TASK INSTRUCTIONS:
Search the data for the word "heading" and copy each line that has it.

DATA EXTRACTS:
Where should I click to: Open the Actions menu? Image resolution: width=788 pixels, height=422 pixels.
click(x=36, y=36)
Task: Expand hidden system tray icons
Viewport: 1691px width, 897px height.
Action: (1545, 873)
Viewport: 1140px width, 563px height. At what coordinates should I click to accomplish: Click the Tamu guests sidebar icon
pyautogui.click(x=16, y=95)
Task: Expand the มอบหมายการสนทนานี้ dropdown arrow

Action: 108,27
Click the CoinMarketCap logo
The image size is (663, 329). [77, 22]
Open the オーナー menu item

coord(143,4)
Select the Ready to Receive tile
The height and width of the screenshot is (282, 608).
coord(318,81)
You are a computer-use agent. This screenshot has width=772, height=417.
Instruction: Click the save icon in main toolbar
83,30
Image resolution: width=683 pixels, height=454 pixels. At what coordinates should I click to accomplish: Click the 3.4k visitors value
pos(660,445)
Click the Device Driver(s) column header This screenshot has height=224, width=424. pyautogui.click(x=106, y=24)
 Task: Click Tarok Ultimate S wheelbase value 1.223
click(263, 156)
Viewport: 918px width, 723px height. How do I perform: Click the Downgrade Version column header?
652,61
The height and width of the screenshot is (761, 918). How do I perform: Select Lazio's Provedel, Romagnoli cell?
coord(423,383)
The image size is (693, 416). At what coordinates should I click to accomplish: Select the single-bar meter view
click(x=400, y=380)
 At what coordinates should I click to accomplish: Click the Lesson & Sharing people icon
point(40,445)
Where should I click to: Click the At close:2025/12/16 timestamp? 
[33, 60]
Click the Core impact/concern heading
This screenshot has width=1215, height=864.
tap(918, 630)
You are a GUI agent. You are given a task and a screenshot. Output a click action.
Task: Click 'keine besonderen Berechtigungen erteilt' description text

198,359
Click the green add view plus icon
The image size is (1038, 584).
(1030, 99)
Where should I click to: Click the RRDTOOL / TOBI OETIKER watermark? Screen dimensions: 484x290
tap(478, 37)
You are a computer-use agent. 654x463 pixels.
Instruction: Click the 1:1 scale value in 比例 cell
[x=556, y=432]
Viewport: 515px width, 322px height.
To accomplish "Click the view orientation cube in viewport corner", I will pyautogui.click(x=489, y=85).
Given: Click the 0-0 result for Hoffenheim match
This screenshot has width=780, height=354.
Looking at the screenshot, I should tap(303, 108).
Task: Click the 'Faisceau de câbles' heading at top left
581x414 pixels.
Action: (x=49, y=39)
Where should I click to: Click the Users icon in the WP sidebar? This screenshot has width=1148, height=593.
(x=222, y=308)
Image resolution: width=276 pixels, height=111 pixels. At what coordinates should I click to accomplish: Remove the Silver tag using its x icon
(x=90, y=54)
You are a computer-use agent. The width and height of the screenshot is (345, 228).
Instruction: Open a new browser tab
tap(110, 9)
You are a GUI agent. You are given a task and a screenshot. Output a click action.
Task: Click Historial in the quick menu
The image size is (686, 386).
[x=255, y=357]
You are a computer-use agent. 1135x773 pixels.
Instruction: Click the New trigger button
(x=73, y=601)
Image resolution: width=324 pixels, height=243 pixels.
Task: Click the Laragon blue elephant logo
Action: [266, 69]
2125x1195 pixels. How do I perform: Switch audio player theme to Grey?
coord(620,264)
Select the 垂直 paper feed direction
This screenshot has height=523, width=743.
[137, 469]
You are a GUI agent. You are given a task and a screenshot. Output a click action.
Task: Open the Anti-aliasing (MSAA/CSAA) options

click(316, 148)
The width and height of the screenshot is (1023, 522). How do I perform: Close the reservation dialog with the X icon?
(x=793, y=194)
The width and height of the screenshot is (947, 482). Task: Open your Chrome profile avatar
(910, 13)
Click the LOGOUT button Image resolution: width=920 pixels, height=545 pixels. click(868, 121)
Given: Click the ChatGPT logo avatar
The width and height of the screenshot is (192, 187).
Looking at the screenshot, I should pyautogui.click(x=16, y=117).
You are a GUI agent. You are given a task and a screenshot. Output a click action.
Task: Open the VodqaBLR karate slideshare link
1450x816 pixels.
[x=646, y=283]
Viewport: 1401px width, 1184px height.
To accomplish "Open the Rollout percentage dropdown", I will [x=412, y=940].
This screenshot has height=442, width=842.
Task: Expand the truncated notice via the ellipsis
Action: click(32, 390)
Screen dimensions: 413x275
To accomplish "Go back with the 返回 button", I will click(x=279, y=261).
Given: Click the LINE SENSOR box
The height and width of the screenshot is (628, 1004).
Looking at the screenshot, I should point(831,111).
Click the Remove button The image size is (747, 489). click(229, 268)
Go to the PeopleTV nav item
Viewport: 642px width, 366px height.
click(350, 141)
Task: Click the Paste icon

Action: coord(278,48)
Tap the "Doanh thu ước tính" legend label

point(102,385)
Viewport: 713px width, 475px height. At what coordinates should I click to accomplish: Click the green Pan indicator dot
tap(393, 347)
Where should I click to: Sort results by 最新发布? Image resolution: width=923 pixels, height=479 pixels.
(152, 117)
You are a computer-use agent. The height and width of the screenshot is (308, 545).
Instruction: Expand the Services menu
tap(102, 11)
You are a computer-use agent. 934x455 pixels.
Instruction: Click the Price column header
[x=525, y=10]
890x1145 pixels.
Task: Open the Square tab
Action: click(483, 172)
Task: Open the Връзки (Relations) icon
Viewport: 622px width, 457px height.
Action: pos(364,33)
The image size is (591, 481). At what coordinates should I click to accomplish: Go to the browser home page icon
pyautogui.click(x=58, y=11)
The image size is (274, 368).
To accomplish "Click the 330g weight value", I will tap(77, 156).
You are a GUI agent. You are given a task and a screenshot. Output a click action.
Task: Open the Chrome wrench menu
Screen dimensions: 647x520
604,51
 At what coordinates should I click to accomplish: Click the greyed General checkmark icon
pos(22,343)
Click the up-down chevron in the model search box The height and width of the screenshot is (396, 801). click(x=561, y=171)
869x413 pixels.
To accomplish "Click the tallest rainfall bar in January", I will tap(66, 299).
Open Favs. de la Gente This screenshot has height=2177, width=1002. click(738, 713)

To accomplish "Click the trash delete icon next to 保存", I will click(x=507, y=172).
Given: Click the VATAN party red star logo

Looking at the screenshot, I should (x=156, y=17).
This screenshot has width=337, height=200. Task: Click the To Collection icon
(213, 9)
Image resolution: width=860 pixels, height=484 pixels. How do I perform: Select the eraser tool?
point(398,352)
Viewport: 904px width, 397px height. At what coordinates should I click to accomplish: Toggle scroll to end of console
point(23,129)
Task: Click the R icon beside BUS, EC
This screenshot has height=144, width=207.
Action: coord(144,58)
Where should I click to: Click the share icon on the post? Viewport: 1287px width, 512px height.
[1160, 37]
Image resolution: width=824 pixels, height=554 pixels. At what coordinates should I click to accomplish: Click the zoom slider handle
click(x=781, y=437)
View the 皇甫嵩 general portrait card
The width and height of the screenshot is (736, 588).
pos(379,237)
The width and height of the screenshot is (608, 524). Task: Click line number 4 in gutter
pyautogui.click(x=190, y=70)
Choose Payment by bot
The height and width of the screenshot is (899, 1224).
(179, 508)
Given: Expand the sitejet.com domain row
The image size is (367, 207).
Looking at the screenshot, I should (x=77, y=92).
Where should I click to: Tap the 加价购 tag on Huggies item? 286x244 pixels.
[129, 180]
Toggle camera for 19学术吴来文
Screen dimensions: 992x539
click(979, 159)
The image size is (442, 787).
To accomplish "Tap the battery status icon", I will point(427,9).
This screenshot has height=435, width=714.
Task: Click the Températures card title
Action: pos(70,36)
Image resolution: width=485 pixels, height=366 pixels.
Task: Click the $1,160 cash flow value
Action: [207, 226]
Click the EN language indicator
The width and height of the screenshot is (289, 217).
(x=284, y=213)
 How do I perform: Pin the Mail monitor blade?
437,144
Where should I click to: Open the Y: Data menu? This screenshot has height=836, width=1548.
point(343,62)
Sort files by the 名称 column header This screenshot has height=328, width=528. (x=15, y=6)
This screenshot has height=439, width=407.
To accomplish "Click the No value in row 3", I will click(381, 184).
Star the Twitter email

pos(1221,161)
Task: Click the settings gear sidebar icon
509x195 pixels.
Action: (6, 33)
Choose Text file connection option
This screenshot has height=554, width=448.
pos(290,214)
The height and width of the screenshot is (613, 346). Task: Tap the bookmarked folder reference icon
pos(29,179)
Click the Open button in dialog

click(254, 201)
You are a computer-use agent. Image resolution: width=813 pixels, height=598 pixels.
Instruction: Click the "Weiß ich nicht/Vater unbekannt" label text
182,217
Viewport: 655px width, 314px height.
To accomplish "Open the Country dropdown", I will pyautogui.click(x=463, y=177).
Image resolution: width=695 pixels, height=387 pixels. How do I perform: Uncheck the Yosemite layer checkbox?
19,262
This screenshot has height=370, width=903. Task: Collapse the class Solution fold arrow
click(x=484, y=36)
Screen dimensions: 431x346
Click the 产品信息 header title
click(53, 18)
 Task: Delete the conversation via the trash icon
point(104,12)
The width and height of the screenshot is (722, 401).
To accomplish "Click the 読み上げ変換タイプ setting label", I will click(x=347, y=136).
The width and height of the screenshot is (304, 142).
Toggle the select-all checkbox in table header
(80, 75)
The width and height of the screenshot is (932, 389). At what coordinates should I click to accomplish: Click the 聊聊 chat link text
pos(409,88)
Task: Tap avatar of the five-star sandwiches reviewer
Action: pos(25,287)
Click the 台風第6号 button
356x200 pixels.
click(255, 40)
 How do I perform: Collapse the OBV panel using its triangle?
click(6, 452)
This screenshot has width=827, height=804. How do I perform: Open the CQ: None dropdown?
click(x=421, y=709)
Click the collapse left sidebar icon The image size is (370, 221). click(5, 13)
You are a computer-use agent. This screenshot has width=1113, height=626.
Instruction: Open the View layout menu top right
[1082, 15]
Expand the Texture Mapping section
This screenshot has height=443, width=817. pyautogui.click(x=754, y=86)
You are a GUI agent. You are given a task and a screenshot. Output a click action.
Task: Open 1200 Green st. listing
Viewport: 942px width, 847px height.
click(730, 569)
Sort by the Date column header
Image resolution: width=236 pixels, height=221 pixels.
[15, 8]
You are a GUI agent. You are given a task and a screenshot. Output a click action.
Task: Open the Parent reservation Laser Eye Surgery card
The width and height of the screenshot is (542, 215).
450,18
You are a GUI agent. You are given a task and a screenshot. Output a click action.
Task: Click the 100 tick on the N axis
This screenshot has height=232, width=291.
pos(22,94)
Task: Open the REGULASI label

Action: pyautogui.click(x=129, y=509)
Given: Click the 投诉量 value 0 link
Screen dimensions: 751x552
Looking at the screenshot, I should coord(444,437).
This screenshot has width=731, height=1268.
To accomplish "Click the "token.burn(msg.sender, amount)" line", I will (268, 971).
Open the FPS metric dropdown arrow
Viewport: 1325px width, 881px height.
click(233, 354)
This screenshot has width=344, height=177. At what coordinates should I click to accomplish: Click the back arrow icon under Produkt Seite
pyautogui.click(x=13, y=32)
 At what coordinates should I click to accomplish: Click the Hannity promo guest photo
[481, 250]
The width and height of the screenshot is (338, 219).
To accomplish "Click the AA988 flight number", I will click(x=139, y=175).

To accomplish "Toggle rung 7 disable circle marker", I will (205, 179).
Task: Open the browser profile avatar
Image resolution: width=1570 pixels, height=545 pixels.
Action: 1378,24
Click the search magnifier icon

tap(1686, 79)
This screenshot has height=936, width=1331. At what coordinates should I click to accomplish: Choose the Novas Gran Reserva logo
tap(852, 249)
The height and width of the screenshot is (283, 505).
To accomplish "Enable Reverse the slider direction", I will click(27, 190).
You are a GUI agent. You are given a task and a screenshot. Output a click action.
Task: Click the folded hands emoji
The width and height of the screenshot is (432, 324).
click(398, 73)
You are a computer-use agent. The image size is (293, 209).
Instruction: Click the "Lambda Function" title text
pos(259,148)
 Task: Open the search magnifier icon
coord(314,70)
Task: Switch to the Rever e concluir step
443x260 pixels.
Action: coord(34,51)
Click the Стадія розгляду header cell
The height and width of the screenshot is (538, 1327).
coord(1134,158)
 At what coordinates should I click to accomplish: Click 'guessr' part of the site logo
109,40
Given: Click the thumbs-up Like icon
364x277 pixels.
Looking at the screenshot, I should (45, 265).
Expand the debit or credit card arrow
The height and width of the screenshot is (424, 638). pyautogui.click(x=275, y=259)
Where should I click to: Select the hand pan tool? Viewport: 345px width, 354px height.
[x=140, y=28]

SOLUTION TO THIS TASK:
Click the Core impact/concern heading
Task: Click the 'Faisceau de câbles' heading at top left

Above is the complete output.